Australian field hockey player

Andrew Lewis Charter (born 30 March 1987) is an Australian field hockey player. He played club hockey for Central Hockey Club, winning a championship with the team in 2004 and 2008. He played for the Australian Capital Territory team in the Australian Hockey League. He is a member of the Australia men's national field hockey team.

==Personal==
Charter is from the Australian Capital Territory. In 2010, he moved from Canberra to Perth in order to train at the Australian Institute of Sport hockey academy.

==Field hockey==
Charter is a goalkeeper. In 2005, he represented the Australian Capital Territory in the national U21 Championships. In 2006, he was a member of Australian U21 men's hockey team. He was supposed to make his international debut for the team in a game against Korea but lost the opportunity after he broke a toe while playing football.

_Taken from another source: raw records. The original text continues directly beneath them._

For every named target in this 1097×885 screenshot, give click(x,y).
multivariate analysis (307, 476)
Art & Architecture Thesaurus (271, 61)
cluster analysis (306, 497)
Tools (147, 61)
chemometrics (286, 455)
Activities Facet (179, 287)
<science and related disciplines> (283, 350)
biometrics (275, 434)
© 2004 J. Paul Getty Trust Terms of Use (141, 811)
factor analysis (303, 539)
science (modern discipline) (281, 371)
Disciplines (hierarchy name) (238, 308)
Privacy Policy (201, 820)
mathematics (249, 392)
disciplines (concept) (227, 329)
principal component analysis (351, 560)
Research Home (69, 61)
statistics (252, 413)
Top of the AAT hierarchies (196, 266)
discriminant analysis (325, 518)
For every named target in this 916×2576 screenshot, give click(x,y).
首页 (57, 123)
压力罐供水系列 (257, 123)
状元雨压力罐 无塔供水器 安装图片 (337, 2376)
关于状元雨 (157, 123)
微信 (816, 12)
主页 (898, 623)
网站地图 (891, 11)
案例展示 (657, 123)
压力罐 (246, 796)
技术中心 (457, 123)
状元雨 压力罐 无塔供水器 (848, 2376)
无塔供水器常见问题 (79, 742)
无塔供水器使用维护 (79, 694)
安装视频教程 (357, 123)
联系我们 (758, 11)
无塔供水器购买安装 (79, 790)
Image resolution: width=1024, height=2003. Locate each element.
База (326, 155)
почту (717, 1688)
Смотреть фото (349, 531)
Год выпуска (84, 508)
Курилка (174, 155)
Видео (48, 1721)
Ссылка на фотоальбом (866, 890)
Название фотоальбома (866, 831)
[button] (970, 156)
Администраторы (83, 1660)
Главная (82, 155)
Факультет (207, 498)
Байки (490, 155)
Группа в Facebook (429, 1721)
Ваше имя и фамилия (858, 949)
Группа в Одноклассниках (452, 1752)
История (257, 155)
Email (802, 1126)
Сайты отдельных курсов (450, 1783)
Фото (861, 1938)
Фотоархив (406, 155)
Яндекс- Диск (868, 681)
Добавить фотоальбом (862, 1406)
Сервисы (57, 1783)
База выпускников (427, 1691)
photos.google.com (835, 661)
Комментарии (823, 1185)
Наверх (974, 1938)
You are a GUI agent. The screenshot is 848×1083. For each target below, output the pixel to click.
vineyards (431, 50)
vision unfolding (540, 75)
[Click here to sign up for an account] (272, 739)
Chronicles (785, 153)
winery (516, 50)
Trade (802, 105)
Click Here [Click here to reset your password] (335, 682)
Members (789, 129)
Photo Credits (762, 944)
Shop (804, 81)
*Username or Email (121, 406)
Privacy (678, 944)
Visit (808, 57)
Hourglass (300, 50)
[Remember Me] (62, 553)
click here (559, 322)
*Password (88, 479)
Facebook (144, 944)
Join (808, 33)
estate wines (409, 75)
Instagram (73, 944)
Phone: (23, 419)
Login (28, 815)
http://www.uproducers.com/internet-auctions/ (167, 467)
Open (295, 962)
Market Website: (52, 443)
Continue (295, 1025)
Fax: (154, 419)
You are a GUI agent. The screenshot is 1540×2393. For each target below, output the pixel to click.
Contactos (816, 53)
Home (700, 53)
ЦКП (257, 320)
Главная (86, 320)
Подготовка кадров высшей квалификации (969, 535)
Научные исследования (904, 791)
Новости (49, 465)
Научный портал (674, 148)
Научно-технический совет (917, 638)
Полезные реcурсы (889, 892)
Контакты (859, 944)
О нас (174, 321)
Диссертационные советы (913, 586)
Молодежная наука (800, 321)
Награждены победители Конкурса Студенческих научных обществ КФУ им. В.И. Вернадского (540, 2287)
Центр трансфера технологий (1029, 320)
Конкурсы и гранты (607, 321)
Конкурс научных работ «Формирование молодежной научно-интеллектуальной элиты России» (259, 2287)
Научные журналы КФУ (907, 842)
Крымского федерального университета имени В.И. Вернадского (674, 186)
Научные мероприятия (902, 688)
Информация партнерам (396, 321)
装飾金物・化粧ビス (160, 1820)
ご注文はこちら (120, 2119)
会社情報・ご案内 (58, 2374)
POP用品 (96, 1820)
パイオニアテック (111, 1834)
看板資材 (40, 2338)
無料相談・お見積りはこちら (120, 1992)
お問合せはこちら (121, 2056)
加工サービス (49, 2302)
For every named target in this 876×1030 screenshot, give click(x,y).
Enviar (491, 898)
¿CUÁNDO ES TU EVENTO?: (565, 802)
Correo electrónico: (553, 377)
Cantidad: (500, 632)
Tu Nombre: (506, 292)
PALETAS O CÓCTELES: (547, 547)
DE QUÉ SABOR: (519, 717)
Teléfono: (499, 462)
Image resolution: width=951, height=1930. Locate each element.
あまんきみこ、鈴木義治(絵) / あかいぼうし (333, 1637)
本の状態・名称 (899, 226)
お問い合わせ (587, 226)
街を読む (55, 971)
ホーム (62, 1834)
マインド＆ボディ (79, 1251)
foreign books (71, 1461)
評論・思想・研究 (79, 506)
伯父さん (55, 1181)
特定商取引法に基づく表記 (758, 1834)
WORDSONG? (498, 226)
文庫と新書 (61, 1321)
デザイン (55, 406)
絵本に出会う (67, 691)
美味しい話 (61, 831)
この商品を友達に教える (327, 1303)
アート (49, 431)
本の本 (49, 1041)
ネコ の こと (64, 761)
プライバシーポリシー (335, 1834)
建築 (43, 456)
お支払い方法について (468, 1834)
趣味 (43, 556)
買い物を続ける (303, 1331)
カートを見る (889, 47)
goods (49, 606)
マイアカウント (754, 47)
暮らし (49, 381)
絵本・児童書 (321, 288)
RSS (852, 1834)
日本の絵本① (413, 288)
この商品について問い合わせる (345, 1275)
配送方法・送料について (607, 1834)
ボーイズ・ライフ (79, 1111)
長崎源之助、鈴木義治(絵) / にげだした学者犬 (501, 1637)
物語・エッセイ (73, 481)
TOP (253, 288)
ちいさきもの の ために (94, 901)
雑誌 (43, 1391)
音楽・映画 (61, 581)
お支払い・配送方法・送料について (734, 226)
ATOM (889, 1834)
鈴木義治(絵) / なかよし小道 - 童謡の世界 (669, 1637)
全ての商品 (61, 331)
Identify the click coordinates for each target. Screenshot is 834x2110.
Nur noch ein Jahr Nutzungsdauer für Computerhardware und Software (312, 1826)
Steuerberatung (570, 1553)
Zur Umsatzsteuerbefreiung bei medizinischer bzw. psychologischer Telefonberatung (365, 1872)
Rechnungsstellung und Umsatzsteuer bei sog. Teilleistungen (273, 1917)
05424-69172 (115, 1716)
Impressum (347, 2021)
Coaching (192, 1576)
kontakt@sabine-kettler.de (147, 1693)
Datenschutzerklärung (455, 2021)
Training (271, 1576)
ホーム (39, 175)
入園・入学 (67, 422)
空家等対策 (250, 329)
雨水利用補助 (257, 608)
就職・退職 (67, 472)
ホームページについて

Charter used to play club hockey with the Central Hockey Club. He was playing with the club in 2006. His club had a three-week losing streak going into the senior men's ACT grand final. In the final, Charter was in goal and made several important key saves on goal during the game which allowed his side to win the game 3–0. He switched club sides to compete for one in Fremantle in 2010 after moving to the west coast. Charter currently plays hockey with Melville hockey club when he's not on state or national duty. In 2007, 2008, 2010 and 2011, Charter played for the Australian Capital Territory team, the Canberra Lakers. in the Australian Hockey League. In 2007, he was a replacement goalkeeper in a game against New South Wales Arrows after Nathan Burgers injured himself while warming up for the game. He allowed two goals while his team scored two. The game ended in a 4–3 victory for his team after the game went to penalty shots. This was the first time in seven games where his team won when a game went to penalty shots.

===National team===
Charter is a member of the Australia men's national field hockey team. In 2011, he was a member of the national team that competed at the Azlan Shah Cup in Malaysia. This was the first time he had been called up to play for the national team. In July 2011, he traveled but not compete with the team when they toured Europe. He won a gold medal at the Champion Trophy tournament in 2011. In December 2011, he was named as one of twenty-eight players to be on the 2012 Summer Olympics Australian men's national training squad. This squad will be narrowed in June 2012. He trained with the team from 18 January to mid-March in Perth. In February during the training camp, he played in a four nations test series with the teams being the Kookaburras, Australia A Squad, the Netherlands and Argentina.

Charter was selected in the Kookaburras Olympics squad for the Tokyo 2020 Olympics. The team reached the final for the first time since 2004 but couldn't achieve gold, beaten by Belgium in a shootout.